Política

Striptease de brazo de Pedro Sánchez

Encuentro un gozo en la humanización pédrica pues me lleva a reconocer que en mí discurre hacia él un cariño insólito

El brazo de Sánchez se nos presenta en el momento de la primera dosis de la vacuna como un monumento inesperado a lo frágil y a lo humano en un hombre que aparentemente es todo relato, y hoy no. Yo mismo que no temo encasillarme en el papel de majorette del pedrismo, admití hace ya tiempo que a Sánchez habría que haberlo vacunado al principio de la campaña y no cuando tocara, pues un presidente del Gobierno no tiene repuesto. Había que protegerlo en cualquier circunstancia y no caer en el papanatismo tan español de creer que un mandatario puede esperar el turno de los demás, puesto que ni sus funciones ni su responsabilidad son las de los demás. También es cierto que no hacía falta desplazarlo a un hospital público habiendo servicios médicos en Moncloa y pudiendo evitar la foto de un rey o un presidente haciendo cola como si estuviera en el supermercado. Las únicas explicaciones que se le ocurrían a uno eran que en Presidencia pretendían ahorrarse un juicio sumario por haberse saltado el turno ciudadano o quizás que a estas alturas, pretendieran hacer pasar a Sánchez por un ser humano. Al fin y al cabo, los turnos de vacuna por edades, tan perfectamente justos y tan rígidos, se han revelado como un mecanismo redentor del españolísimo sentimiento de inferioridad y del odio autoinmune que padecemos.

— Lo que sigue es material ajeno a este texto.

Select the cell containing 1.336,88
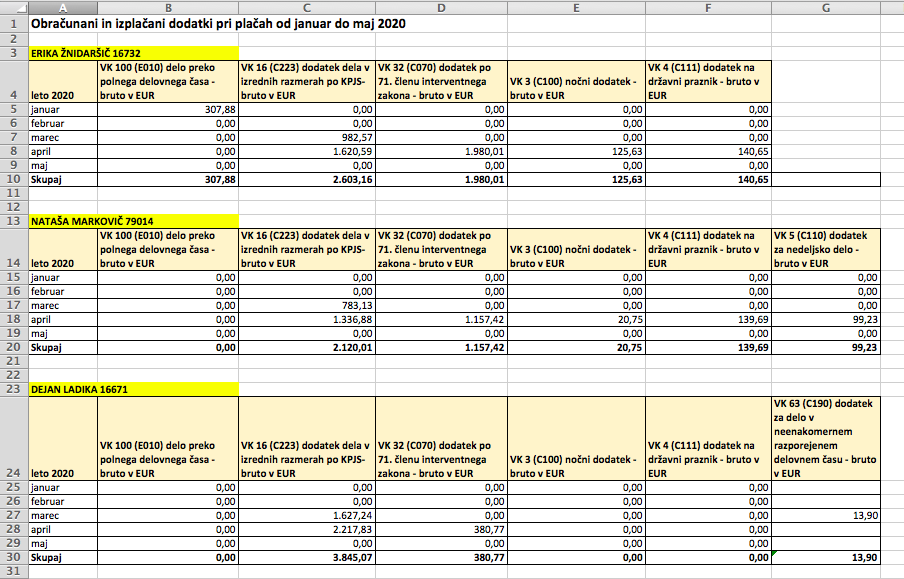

Así que agradezco que haya tardado la presidencial vacuna para poder asistir al desnudo de brazo de Pedro Sánchez en esta forma que tanto me lo humaniza y que me permite hacerme cargo del alivio que habrán sentido en su casa al saber que no va a andar más zascandileando sin inmunizar por las cumbres de la OTAN de Dios. Pues antes, cuando me enfadaba con Sánchez, para que se me pasara el cabreo intentaba imaginármelo a través de los ojos de sus hijas, y funcionaba. Ahora me lo imaginaré remangándose ese polo blanco con que se ha vestido para no tener que descamisarse y que casi no usa porque no tiene tiempo y porque siempre va de traje.

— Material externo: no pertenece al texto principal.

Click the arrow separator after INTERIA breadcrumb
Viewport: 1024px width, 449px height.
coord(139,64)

Encuentro un gozo en la humanización pédrica pues me lleva a reconocer que en mí mismo discurre hacia él un cariño insólito pero familiar y casi subterráneo, tan distinto de las hagiografías a que acostumbra. Porque cuánto han glosado las proporciones de su apolínea figura los cronistas exaltados que juran que cuando mueve sus manos se determinan los destinos de España . Ahora en cambio se me descubre un brazo común, casi vulgar, ni fibroso, ni gordo, ni musculado. No es el brazo de un chulo, ni es el brazo de Heracles, ni el del novio de la muerte ni tampoco de la tarta de España, o del pulso a la oposición, ni tampoco de disparar contra el sol son la fuerza del ocaso que cantaba la Bersuit. O ese brazo superviviente que dicen se le hizo ala de pájaro cuando en su partido lo arrojaron de la azotea del edificio. No: el de Sánchez es como mucho el brazo de llegar a casa tarde, darse cuenta de que una de las niñas se ha quedado dormida en el sofá y de ser capaz aún de llevarla a la cama a pulso no sin dificultades y pensar en ese momento en qué grande se han hecho.

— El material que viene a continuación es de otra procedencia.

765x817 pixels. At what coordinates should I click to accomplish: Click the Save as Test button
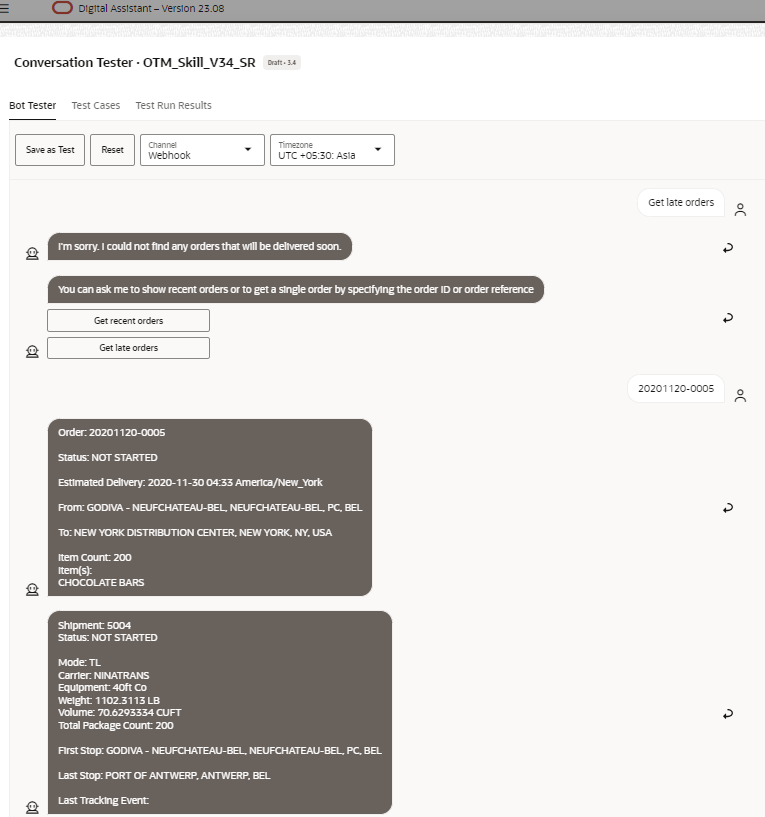(49, 150)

Es un brazo en la cola de la vacuna donde han esperado los brazos de los ricos, los pobres, los listos, los tontos, los poderosos, los parias, los de izquierda, los de derecha y los de centro en una magnífica coreografía de la igualdad de trato que ha supuesto un refugio, un bálsamo y un recordatorio para el que hubiera olvidado que somos un gran país, cosa que yo nunca he olvidado y apuesto a que Sánchez tampoco.